Sunday Devotional

Several years ago, one of our church leaders told a story about driving through Southern Utah with his son. As the skies darkened and they were heading home, they reached an unfamiliar fork in the road. His son prayed to know which way to go, and they were impressed to go right. After about 500 yards, they ran into a dead end. They turned around and headed down the other fork, safely returning home.

The son later asked his father why they had been directed down the wrong path. After some thought, he responded:

I think that the Lord, His wish for us there, and his answer to our prayer was to get us on the right road as quickly as possible with some reassurance, with some understanding, that we were on the right road and we didn’t have to worry about it, and in this case, the easiest way to do that was to let us go 400 yards or 500 yards on the wrong road, and very quickly know, without a doubt, that it was the wrong road, and therefore with equal certainty with equal conviction that the other one was the right road.

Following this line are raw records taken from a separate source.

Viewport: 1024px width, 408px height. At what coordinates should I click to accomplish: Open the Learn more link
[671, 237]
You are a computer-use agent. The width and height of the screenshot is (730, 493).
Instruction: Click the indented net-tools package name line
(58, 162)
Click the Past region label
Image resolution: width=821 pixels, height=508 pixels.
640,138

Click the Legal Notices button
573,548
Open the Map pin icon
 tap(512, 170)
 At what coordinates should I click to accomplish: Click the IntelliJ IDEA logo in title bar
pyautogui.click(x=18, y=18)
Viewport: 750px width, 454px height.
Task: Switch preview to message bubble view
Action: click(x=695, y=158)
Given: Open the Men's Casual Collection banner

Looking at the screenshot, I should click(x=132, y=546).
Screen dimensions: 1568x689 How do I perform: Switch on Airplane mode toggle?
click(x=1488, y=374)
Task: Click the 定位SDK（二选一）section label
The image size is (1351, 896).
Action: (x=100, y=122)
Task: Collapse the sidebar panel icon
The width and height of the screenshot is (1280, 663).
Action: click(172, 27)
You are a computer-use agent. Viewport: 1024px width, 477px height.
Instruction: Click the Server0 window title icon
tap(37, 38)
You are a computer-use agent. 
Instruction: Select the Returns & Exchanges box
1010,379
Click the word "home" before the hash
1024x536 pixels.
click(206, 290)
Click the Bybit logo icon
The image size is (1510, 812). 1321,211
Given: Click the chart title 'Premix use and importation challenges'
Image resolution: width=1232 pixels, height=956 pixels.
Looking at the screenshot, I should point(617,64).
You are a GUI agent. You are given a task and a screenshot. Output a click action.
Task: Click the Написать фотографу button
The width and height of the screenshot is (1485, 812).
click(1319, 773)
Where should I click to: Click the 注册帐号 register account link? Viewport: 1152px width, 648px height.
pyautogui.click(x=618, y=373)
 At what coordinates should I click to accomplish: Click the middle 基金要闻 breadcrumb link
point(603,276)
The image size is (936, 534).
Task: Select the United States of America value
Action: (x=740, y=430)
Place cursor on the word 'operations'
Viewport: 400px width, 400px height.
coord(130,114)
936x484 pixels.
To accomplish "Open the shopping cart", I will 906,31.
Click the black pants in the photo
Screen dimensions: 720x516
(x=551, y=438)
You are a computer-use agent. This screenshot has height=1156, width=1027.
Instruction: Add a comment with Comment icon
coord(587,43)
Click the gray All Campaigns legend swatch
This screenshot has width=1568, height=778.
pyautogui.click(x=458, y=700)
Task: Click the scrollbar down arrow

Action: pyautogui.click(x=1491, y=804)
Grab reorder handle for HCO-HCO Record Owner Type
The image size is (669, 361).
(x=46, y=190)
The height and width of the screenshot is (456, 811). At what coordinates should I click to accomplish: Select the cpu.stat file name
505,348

On first hearing, I did not understand this story. Usually, the way stories like this go, the truck turns to left and drives for hours as the sun gives way to night, and just as the weary travelers are about to give up hope, they come upon the main highway, rewarded by the long trial of their faith. I don’t think I had ever heard a story about God purposely telling someone to go the wrong way.

But with years of additional experience behind me, now I understand.

First, drive with people worth your time. Walt Whitman once wrote “I have learned that to be with those I like is enough.” People acquire money and power so they don’t have to cultivate companions: They can simply order around serfs and lackeys. Serfs and lackeys trade on money and power, and get to blame others for their actions. Avoid these people. They aren’t worth it. They certainly don’t think you’re worth it.

Second, people who don’t understand the value of a dead end either haven’t run into one, or just kept going anyway. For example, the Republican experiment is at a dead end, and yet millions of people continue to drive the road just as before. When they reach the dead end, they drive into it, attempt to dynamite it, or claim it was their destination all along and build themselves luxury condominiums next door to it. Much better to justify than correct the error.

Third, the lessons learned while traversing these dead-end paths can only do us good when we find the right roads. I gained very little of what the world believes to be important, but I am a better husband, father, and friend from my dead-end experiences.

For those who recognize their dead ends as what they are, the rewards may not be fully appreciated until you turn around and go the other way. It doesn’t take long to experience the comfort of having absolute assurance that after traveling the wrong road for so long, you now can travel other roads so much longer, more interesting, and beautiful. There are other destinations to see, and better people—people not content with staring at the wall all day—to sit next to you.